In the following code we will be working well within those limits (set a sleep in the code), but if you want to explore more, keep in mind that limitations you'll run into. https://api.stackexchange.com/docs/throttle

In [12]:
import pandas as pd
import requests
from bs4 import BeautifulSoup as bs
import time

## Scrape, crawl, get data

We wrote some functions that get a page and clean the data from all the posts in that page and returns it as a list of dictionaries.

In [13]:
def request_html_page(url):    
    req = requests.get(url)
    html = bs(req.text, "html.parser")
    
    #requests problems when trying 10 pages using dask need to figure out a good sleep. 
    # I think we are hitting the > 30 request per second when runnig with dask not sure exactly 
    #how to handle this
    time.sleep(0.5)
    
    return html

In [14]:
def get_page_html_links(page_num, tag="dask", query_filter = "MostVotes"):
    base_url = "https://stackoverflow.com/questions/tagged/"
    
    page_url = f"{base_url}{tag}?sort={query_filter}&page={page_num}"

    page_html = request_html_page(page_url)
    
    return page_html

In [15]:
def get_post_links_per_page(html_page):
    question_href = html_page.find_all("a", class_="s-link")[3:-1]
    
    question_link = [f"https://stackoverflow.com{q['href']}" for q in question_href]
    
    return question_link

In [16]:
def get_data(post_link):
    
    html_post = request_html_page(post_link)
    post_info = {}
    
    
    post_info["title"] = html_post.title.text
    post_info["question"] = html_post.find("div", class_="s-prose js-post-body").text
    
    answ = html_post.find("div", class_="answer") #this will gets us the first/most voted answer
    
    #post_info["best_answer"] = answ.find("div", class_="s-prose js-post-body").text #might not need
    post_info["best_answer_votes"] = int(answ["data-score"])
    
    best_answer_author_obj = answ.find("span", itemprop="name")
    
    if best_answer_author_obj:
        best_answer_author = best_answer_author_obj.text
    else:
        best_answer_author = "comunity_post"
    
    post_info["best_answer_usrname"] = best_answer_author
    
    return post_info

## Serial

In [17]:
%%time

df_list =[]
for page_num in range(1, 3):
    page_html = get_page_html_links(page_num)
    posts_links = get_post_links_per_page(page_html)
    list_post_data = []
    
    for link in posts_links:
        p_data = get_data(link)
        list_post_data.append(p_data)

    df = pd.DataFrame(list_post_data)
    df_list.append(df)

CPU times: user 15.4 s, sys: 1.28 s, total: 16.6 s
Wall time: 58.4 s


In [None]:
df_list[0].head()

## Parallel

In [18]:
from dask.distributed import wait, as_completed

### Get pages and links of posts

In [19]:
%%time
pages_futures = client.map(get_page_html_links, range(1,5))
wait(pages_futures)

CPU times: user 94.1 ms, sys: 33 ms, total: 127 ms
Wall time: 893 ms


DoneAndNotDoneFutures(done={<Future: finished, type: bs4.BeautifulSoup, key: get_page_html_links-433c8ad887d19ff77cc58fc9f88a09f7>, <Future: finished, type: bs4.BeautifulSoup, key: get_page_html_links-80b866616107c2b2e21c538f74960d23>, <Future: finished, type: bs4.BeautifulSoup, key: get_page_html_links-f88590512862e1e2b52a94095f93fd6f>, <Future: finished, type: bs4.BeautifulSoup, key: get_page_html_links-4c5bc0256e725d0fbb1982dbeaec5ed8>}, not_done=set())

**`wait()`**

Notice that here we used `wait()`, you can wait on a future or collection of futures using the `wait` function, which blocks until all futures are finished or have erred.
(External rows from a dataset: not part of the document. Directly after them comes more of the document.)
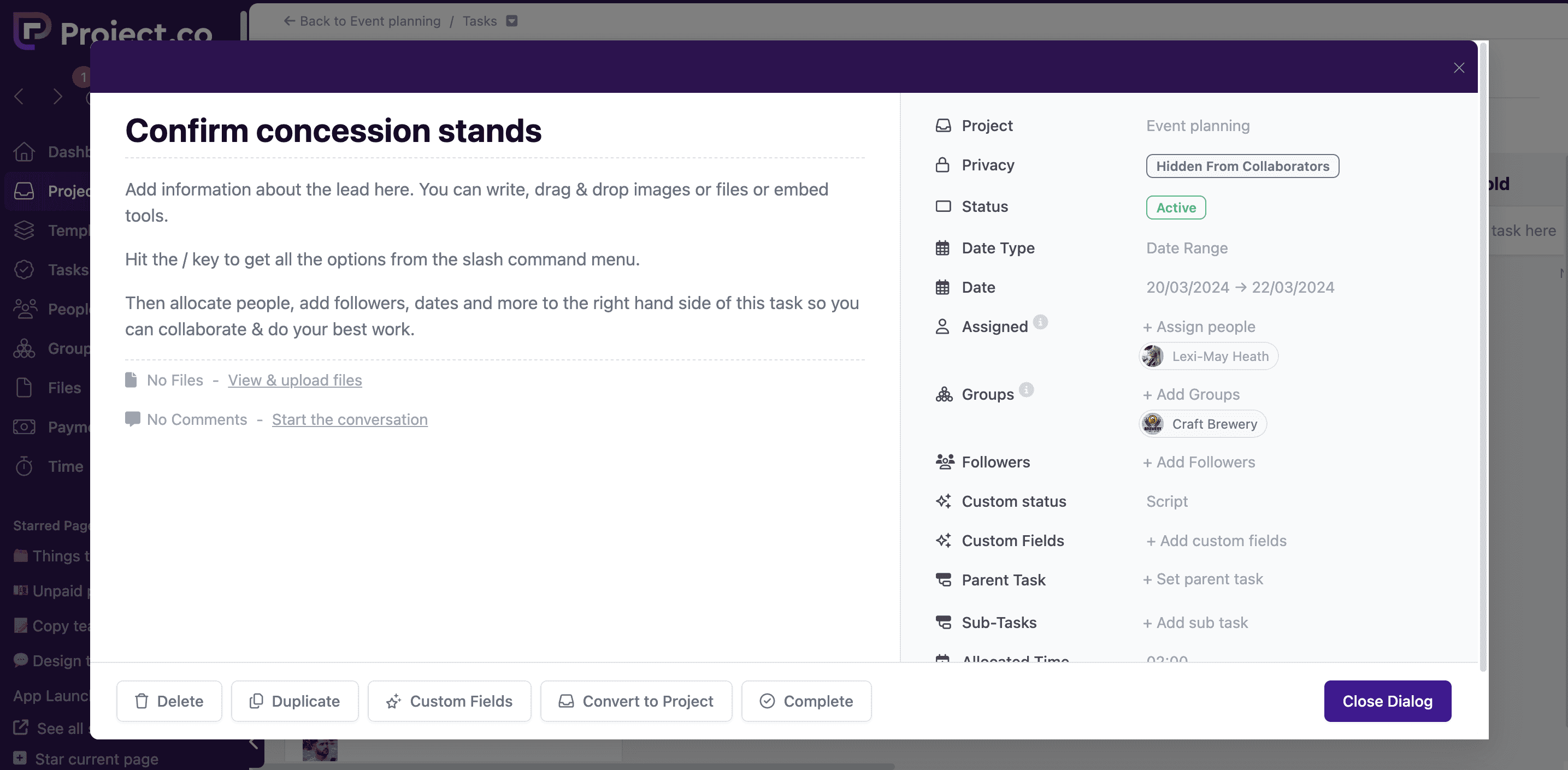Viewport: 1568px width, 770px height.
Task: Mark task complete with Complete button
Action: pyautogui.click(x=806, y=701)
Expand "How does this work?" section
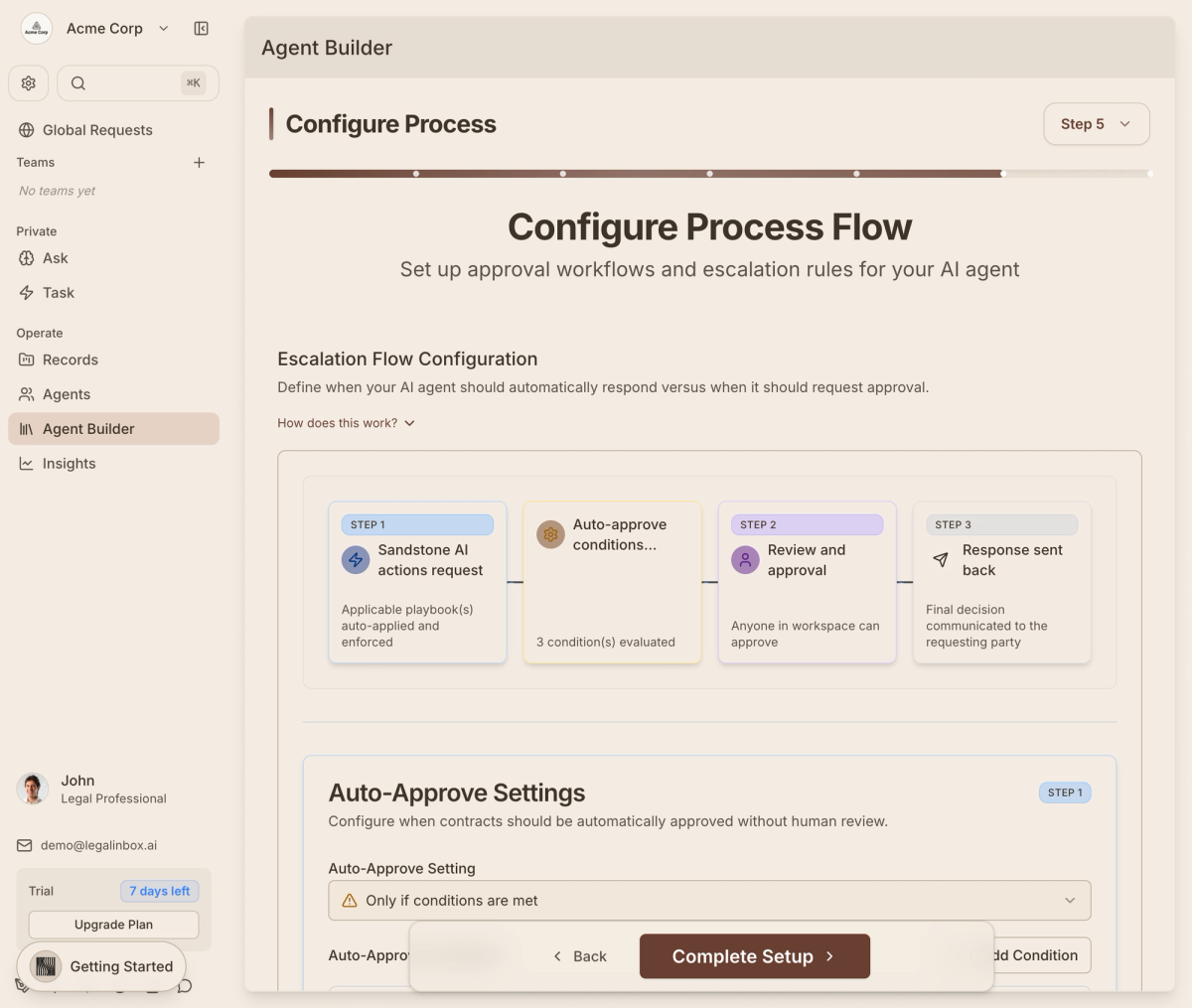Image resolution: width=1192 pixels, height=1008 pixels. coord(346,423)
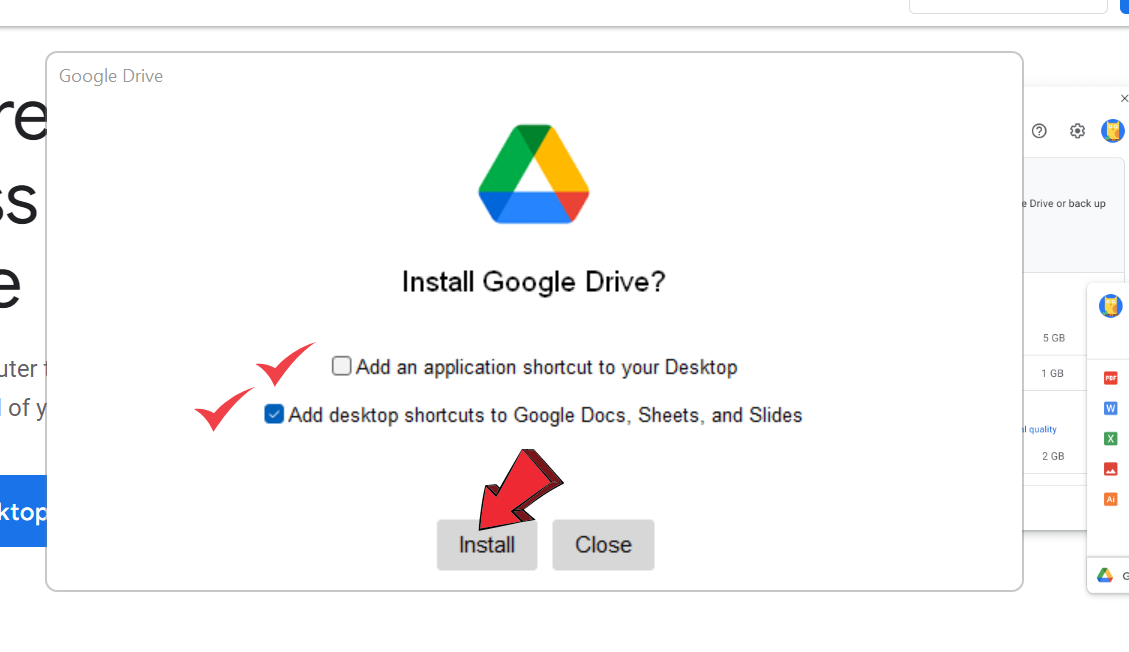Click the search field at top
1129x652 pixels.
coord(1007,6)
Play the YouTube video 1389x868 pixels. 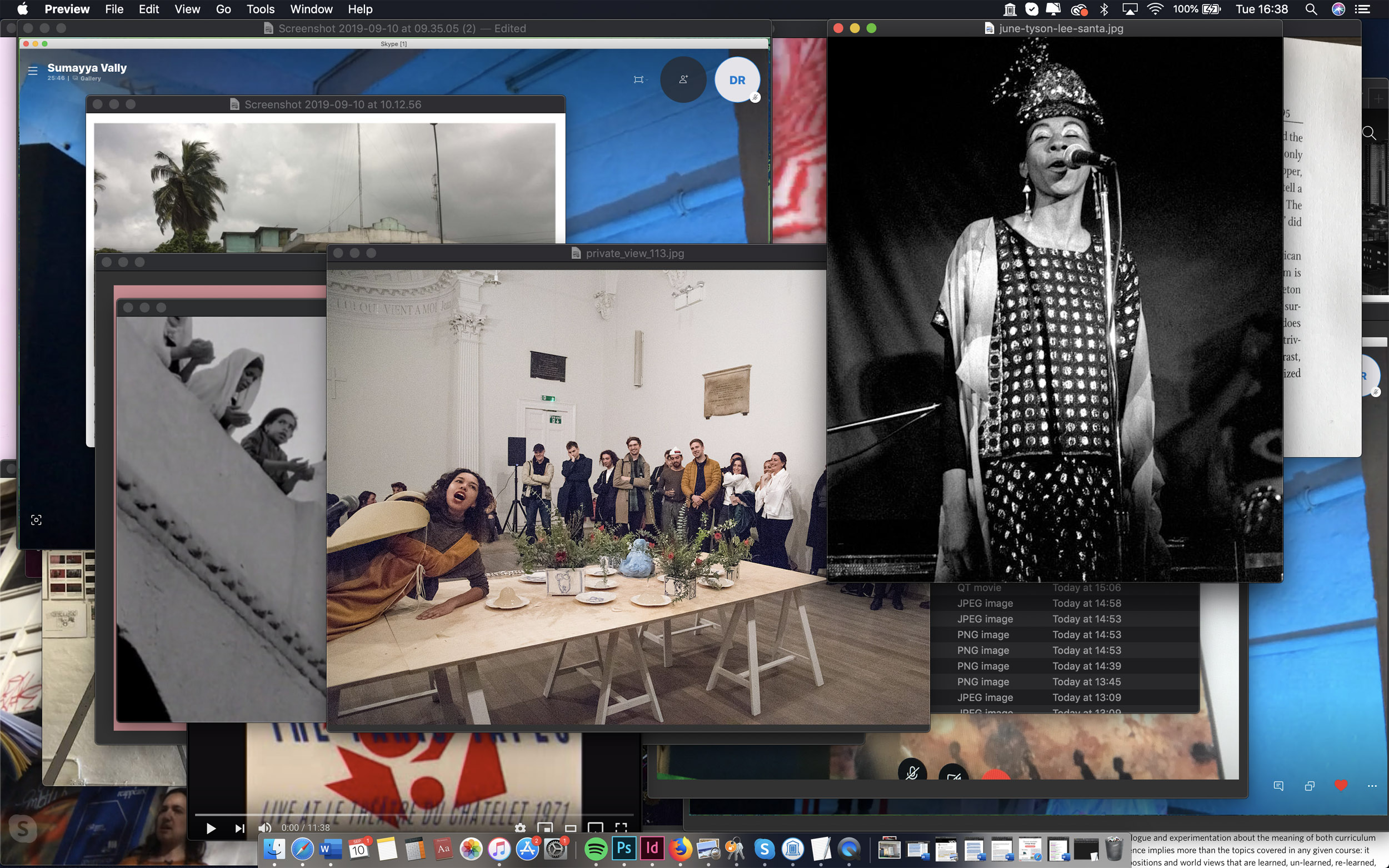coord(211,828)
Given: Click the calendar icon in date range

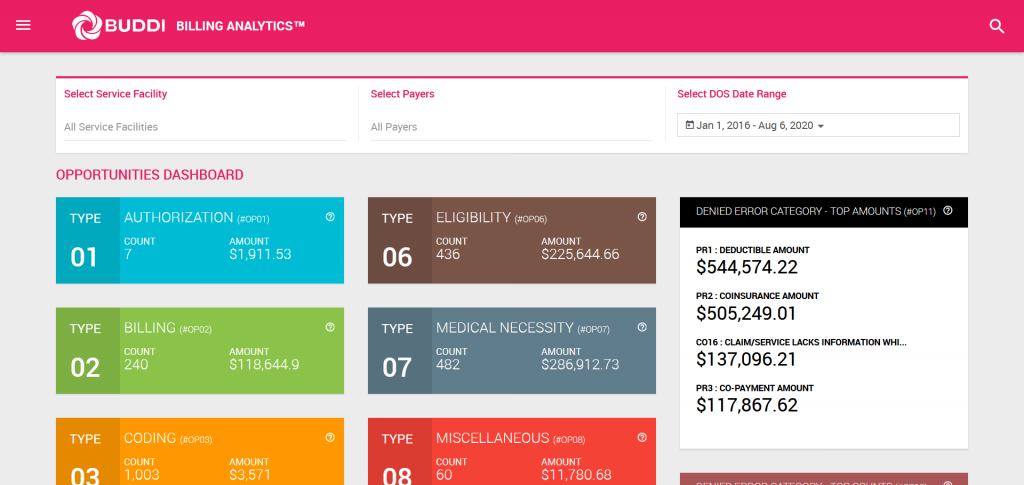Looking at the screenshot, I should click(690, 125).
This is useful when you need the all the futures to be completed to proceed with your computations. 

**`as_completed()`**

In other situations you might need to iterate over the futures as they complete, to do so you will use the `as_completed` function.

In [None]:
%%time

posts_links_futures = client.map(get_post_links_per_page, pages_futures)
crawling = as_completed(posts_links_futures)

dfs_data = []
for future in crawling:
    list_links = future.result() # list of links per page
    df_data = []
    for link in list_links:
        fut_data = client.submit(get_data, link) 
        df_data.append(fut_data)

    dfs_data.append(df_data)
_ = wait(dfs_data)

Key:       get_data-800c4edc9996df3101cbd4a1e24f3f7c
Function:  get_data
args:      ('https://stackoverflow.com/questions/52374936/xarray-dask-limiting-the-number-of-threads-cpus')
kwargs:    {}
Exception: 'TypeError("\'NoneType\' object is not subscriptable")'

Key:       get_data-90099324ebfeb0e990f5c496b4004b3c
Function:  get_data
args:      ('https://stackoverflow.com/questions/50569171/how-do-i-find-the-length-of-a-dataframe-in-dask')
kwargs:    {}
Exception: 'AttributeError("\'NoneType\' object has no attribute \'text\'")'

Key:       get_data-e54752318527dae568662431776af9c4
Function:  get_data
args:      ('https://stackoverflow.com/questions/50809462/sorting-in-dask')
kwargs:    {}
Exception: 'AttributeError("\'NoneType\' object has no attribute \'text\'")'

Key:       get_data-0a78ffdfa2dfde5226f3ba1da59169db
Function:  get_data
args:      ('https://stackoverflow.com/questions/37444943/dask-array-from-dataframe')
kwargs:    {}
Exception: 'AttributeError("\'NoneType\' object ha

At this point, we have the data to build each page dataframe. 

In [None]:
dfs_data[0][:3]

To get a dataframe per page, we can do:

In [None]:
df_futures = client.map(pd.DataFrame, dfs_data)

In [None]:
df_futures[0]

We can do multiple operations on these dataframes using `futures` but at this point since wer are working with dataframes we can use `dask.dataframes`. 

In [None]:
ddf_so = dd.from_delayed(df_futures)

In [None]:
ddf_so

### Dask dataframes API

Now we are on dataframe world, we can do pandas-like operations, for example.

In [None]:
ddf.columns

We can check which of the user tht got a best answer, has the most "best answers"

In [None]:
ddf.best_answer_usrname.value_counts().compute()[:6]

In [None]:
We can also check how many votes, this users got:

In [None]:
ddf.groupby("best_answer_usrname")['best_answer_votes'].sum().compute()

## Exercise:

Modify the following code, to get a different tag (e.g `tag="python"`) and re-run the experiment

```python
pages_futures = client.map(get_page_html_links, range(1,3))
wait(pages_futures)
```

Hint: You can use `client.map()` with `lambda` functions


In [None]:
###Solution
pages_futures = client.map(lambda p: get_page_html_links(p, tag="python"), range(1, 5))
wait(pages_futures)

### Useful links

- https://tutorial.dask.org/05_futures.html

**Useful links**

* [Futures documentation](https://docs.dask.org/en/latest/futures.html)
* [Futures screencast](https://www.youtube.com/watch?v=07EiCpdhtDE)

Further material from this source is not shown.